You probably should check first if your cooling system is still working. I've never seen a T420 which reaches 96°C even under full load. In general they top out at about 75°C with a fan speed of over 5000rpm. So, I think there is something broken. Probably your fan is not working at all or will not reach the need rpms.

If your core i is reaching 96°C, your cpu will protect itself by switching to termal throttleling.

----------

## alphis

Unfortunately reaching such temps is commonplace for my laptop. I'm not sure why. How can I determine what the issue is with the cooling system? I can verify this same issue occurs when I manually set the fan to full-speed. Fan speeds were at least 5K rpms.

Do you suggest I open this up and re-apply thermal paste to the CPU? Can I also at the same time exchange the pathetic heatsink they put in there? What are my options?

Thanks in advance!

----------

## s_bernstein

The cooling system of lenovo thinkpads are in fact quite good. I would like to discourage you from using a different part than the original one. These thinkpads are fine-tuned machines which probably won't tolerate a different cooler.

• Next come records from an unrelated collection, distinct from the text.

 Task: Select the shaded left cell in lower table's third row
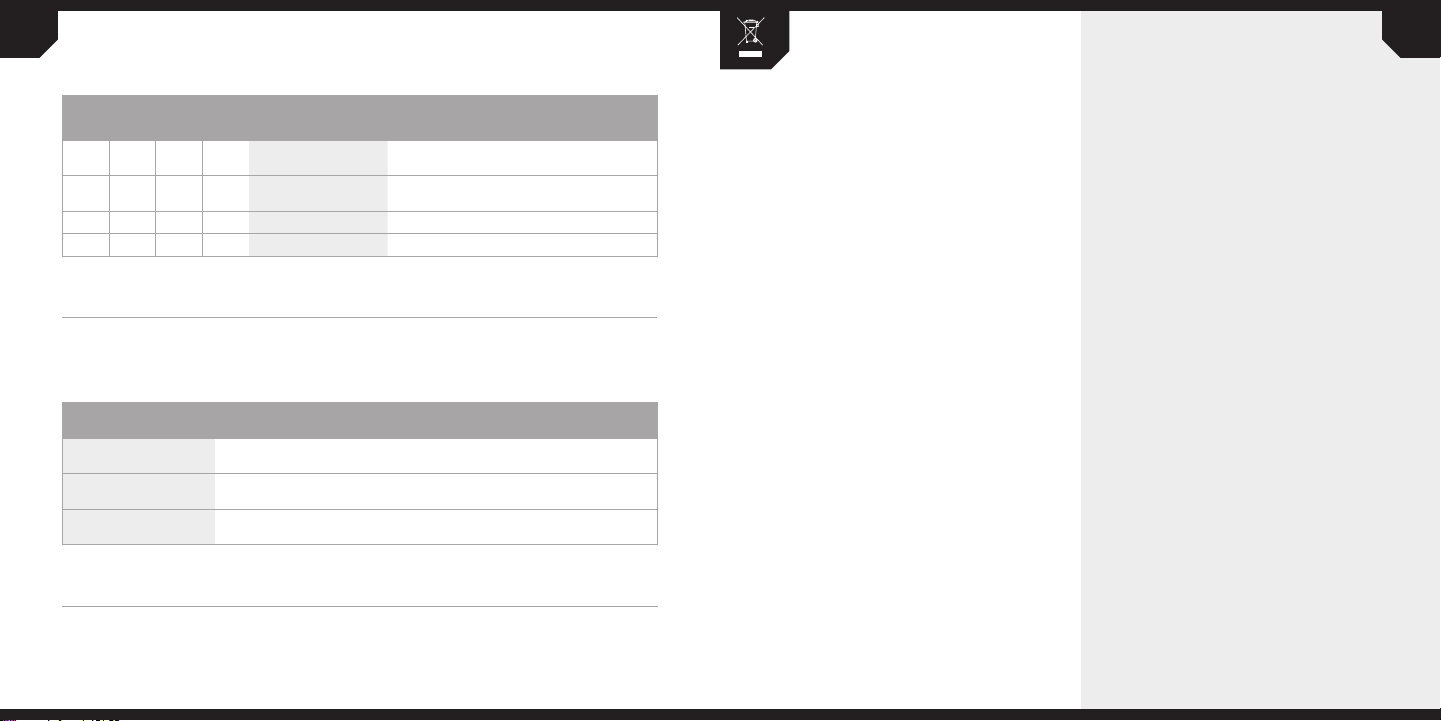pyautogui.click(x=139, y=527)
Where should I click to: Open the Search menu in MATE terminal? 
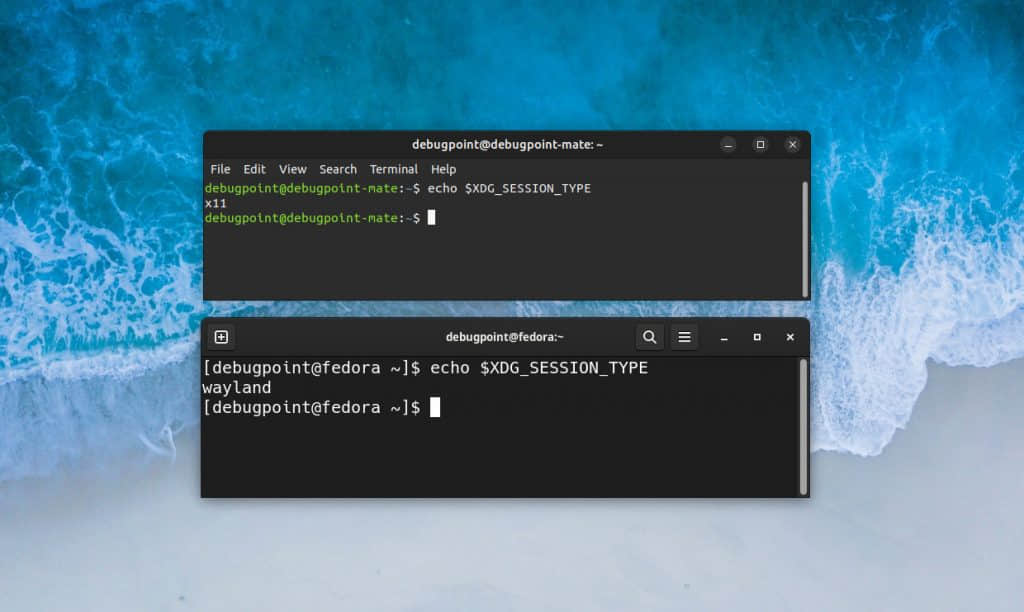pyautogui.click(x=338, y=169)
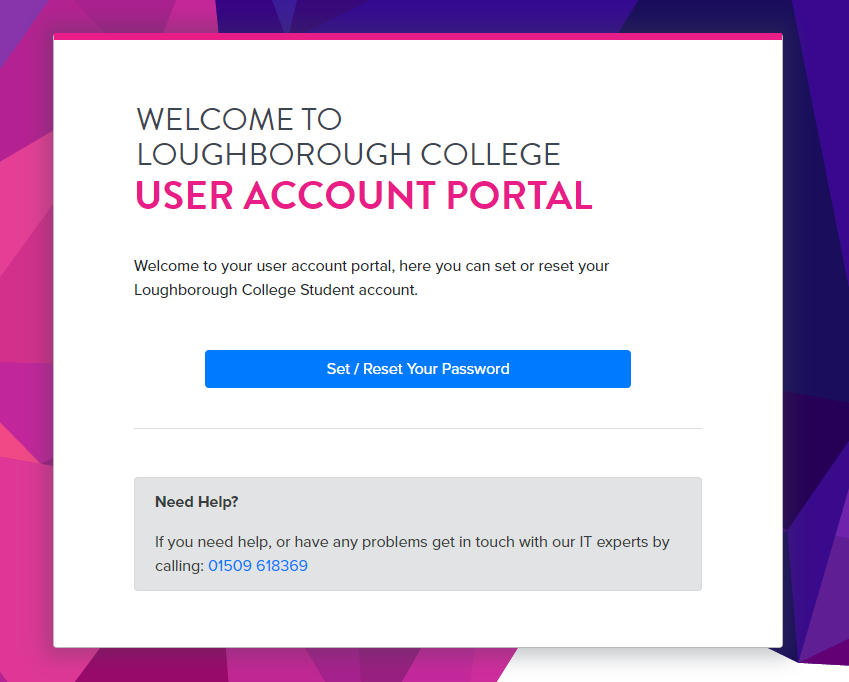This screenshot has width=849, height=682.
Task: Select the USER ACCOUNT PORTAL pink heading
Action: pyautogui.click(x=364, y=195)
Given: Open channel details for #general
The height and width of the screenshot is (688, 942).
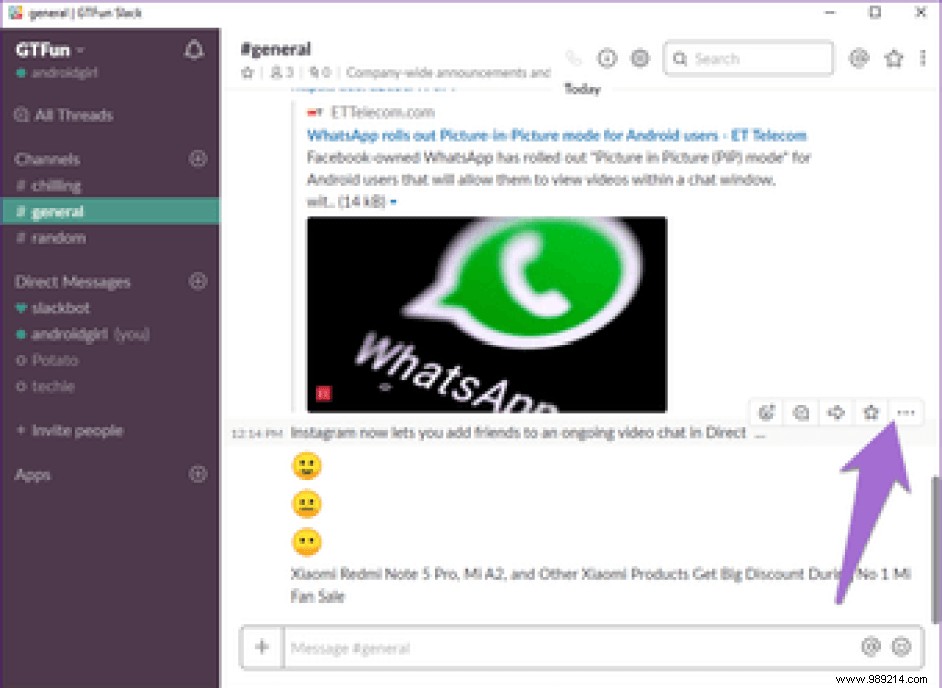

If you still have some kind of warranty on your laptop you should make use of it. If not, maybe there is some authorized lenovo dealer in your area who could check it out. Your last resort will probably be the lenovo service. In my experience, the service is rather good, fast and not to expensive.Sometimes, they even repair laptops out of warranty free of charge.

----------

## toralf

at a x86 system of a T420 (i5, i915) I'm fine with the ondemand governor since years here's my config : http://bpaste.net/show/153258/

----------

## Clad in Sky

Using ondemand on a T420 here too. It's never getting really hot unless this one time when the fans didn't speed up. I don't know why this happened, and apart from that one time, I've never experienced it again.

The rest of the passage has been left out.